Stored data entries
•••••

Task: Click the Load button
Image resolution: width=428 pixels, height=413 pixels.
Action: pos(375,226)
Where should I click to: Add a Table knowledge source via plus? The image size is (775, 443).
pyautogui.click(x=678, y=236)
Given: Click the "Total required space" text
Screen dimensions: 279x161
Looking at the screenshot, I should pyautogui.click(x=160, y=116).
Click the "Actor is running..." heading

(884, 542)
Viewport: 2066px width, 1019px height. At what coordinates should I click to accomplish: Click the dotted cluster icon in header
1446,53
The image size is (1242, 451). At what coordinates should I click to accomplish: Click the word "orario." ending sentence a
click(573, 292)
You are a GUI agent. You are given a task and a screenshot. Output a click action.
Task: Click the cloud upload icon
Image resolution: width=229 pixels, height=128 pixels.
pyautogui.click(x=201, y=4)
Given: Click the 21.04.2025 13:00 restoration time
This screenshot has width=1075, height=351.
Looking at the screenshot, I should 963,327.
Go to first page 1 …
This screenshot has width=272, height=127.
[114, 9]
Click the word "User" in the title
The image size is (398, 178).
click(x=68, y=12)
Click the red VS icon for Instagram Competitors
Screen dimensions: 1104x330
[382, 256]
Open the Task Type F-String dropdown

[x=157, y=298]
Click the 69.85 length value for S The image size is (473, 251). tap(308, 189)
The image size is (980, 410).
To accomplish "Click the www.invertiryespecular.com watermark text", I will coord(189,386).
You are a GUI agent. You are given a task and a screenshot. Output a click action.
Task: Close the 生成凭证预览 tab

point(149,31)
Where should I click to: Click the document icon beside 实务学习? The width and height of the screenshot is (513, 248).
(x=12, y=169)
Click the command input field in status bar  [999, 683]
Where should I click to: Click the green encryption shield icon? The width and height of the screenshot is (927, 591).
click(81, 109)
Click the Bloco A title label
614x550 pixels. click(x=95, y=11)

•••••

■ **What to produce**
Copy out all of the material above word for word, with every line included.

■ **The answer**
Task: Click the Load button
Image resolution: width=428 pixels, height=413 pixels.
Action: pos(375,226)
Where should I click to: Add a Table knowledge source via plus? The image size is (775, 443).
pyautogui.click(x=678, y=236)
Given: Click the "Total required space" text
Screen dimensions: 279x161
Looking at the screenshot, I should pyautogui.click(x=160, y=116).
Click the "Actor is running..." heading

(884, 542)
Viewport: 2066px width, 1019px height. At what coordinates should I click to accomplish: Click the dotted cluster icon in header
1446,53
The image size is (1242, 451). At what coordinates should I click to accomplish: Click the word "orario." ending sentence a
click(573, 292)
You are a GUI agent. You are given a task and a screenshot. Output a click action.
Task: Click the cloud upload icon
Image resolution: width=229 pixels, height=128 pixels.
pyautogui.click(x=201, y=4)
Given: Click the 21.04.2025 13:00 restoration time
This screenshot has width=1075, height=351.
Looking at the screenshot, I should 963,327.
Go to first page 1 …
This screenshot has width=272, height=127.
[114, 9]
Click the word "User" in the title
The image size is (398, 178).
click(x=68, y=12)
Click the red VS icon for Instagram Competitors
Screen dimensions: 1104x330
[382, 256]
Open the Task Type F-String dropdown

[x=157, y=298]
Click the 69.85 length value for S The image size is (473, 251). tap(308, 189)
The image size is (980, 410).
To accomplish "Click the www.invertiryespecular.com watermark text", I will coord(189,386).
You are a GUI agent. You are given a task and a screenshot. Output a click action.
Task: Close the 生成凭证预览 tab

point(149,31)
Where should I click to: Click the document icon beside 实务学习? The width and height of the screenshot is (513, 248).
(x=12, y=169)
Click the command input field in status bar  [999, 683]
Where should I click to: Click the green encryption shield icon? The width and height of the screenshot is (927, 591).
click(81, 109)
Click the Bloco A title label
614x550 pixels. click(x=95, y=11)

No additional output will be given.